**What is expected**
Pick out every line in the records below that contains the string "Prefecture", and copy each such line. Case counts.

Records from a dataset:
☆ ☆ ☆ ☆ ☆ ☆ ☆
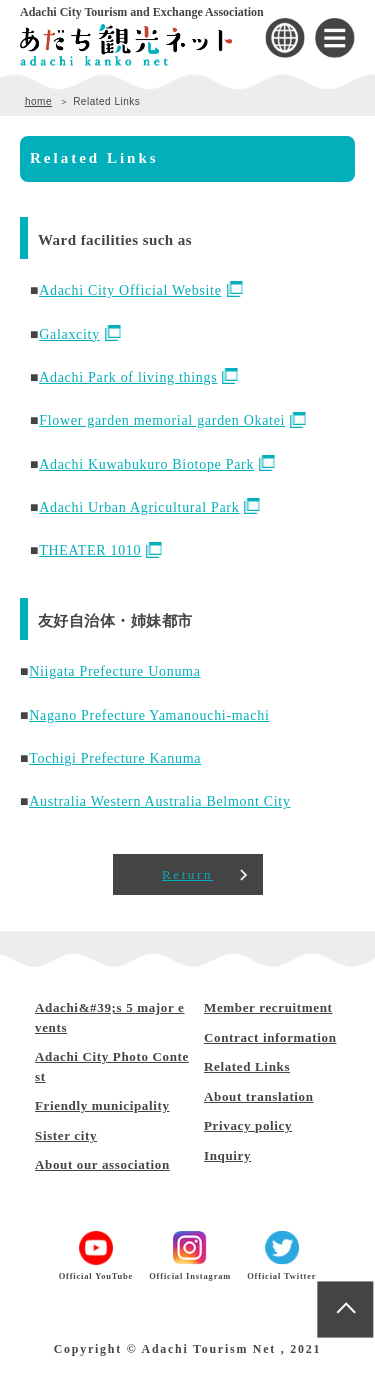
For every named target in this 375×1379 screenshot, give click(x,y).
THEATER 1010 (100, 550)
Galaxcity (80, 334)
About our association (102, 1164)
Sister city (66, 1135)
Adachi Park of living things (138, 377)
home (38, 101)
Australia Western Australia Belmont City (159, 801)
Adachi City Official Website (140, 290)
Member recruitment (268, 1007)
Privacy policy (248, 1125)
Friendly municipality (102, 1105)
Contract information (270, 1037)
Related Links (247, 1066)
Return (187, 874)
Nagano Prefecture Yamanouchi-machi (149, 715)
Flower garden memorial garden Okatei (172, 420)
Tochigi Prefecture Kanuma (115, 758)
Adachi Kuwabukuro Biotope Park (157, 464)
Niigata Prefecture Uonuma (114, 671)
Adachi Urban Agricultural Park (149, 507)
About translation (259, 1096)
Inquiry (227, 1155)
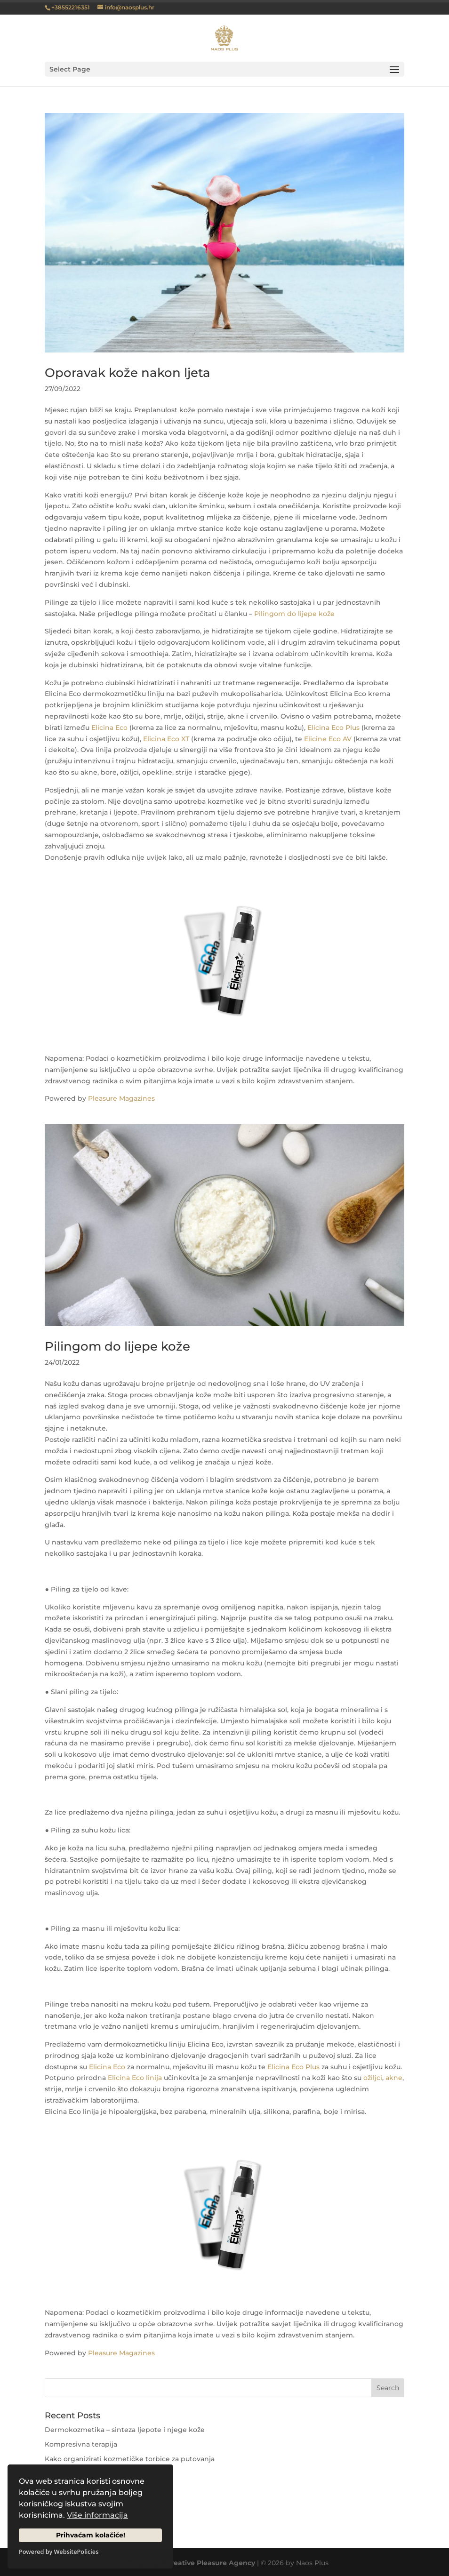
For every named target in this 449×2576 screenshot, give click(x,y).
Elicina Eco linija (135, 2077)
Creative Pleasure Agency (210, 2563)
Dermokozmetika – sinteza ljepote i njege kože (125, 2429)
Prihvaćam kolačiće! (90, 2535)
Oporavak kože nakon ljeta (127, 372)
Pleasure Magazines (121, 1098)
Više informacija (97, 2515)
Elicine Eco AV (328, 739)
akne (393, 2077)
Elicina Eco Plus (333, 727)
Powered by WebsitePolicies (58, 2551)
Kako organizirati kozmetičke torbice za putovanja (130, 2459)
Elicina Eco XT (166, 739)
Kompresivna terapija (81, 2444)
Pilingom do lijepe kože (294, 613)
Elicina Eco (109, 727)
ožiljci (372, 2077)
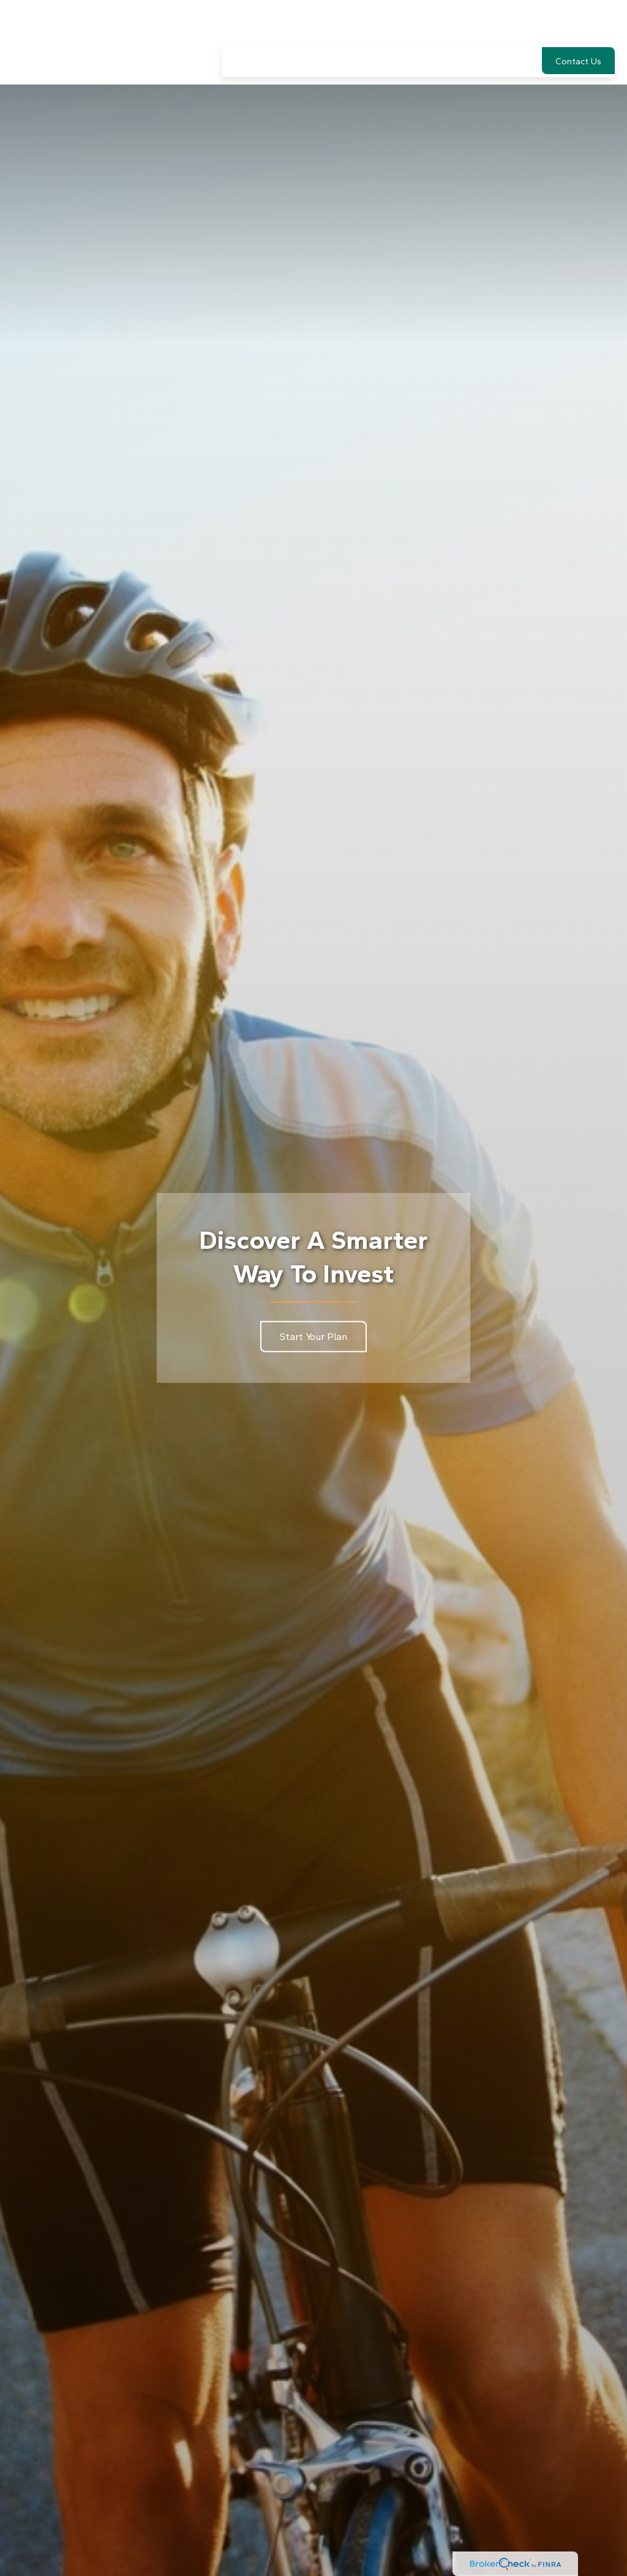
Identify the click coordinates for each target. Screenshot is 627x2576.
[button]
☆ ☆ ☆ ☆ ☆ ☆ ☆
**Right answer**
Nagano Prefecture Yamanouchi-machi (149, 715)
Tochigi Prefecture Kanuma (115, 758)
Niigata Prefecture Uonuma (114, 671)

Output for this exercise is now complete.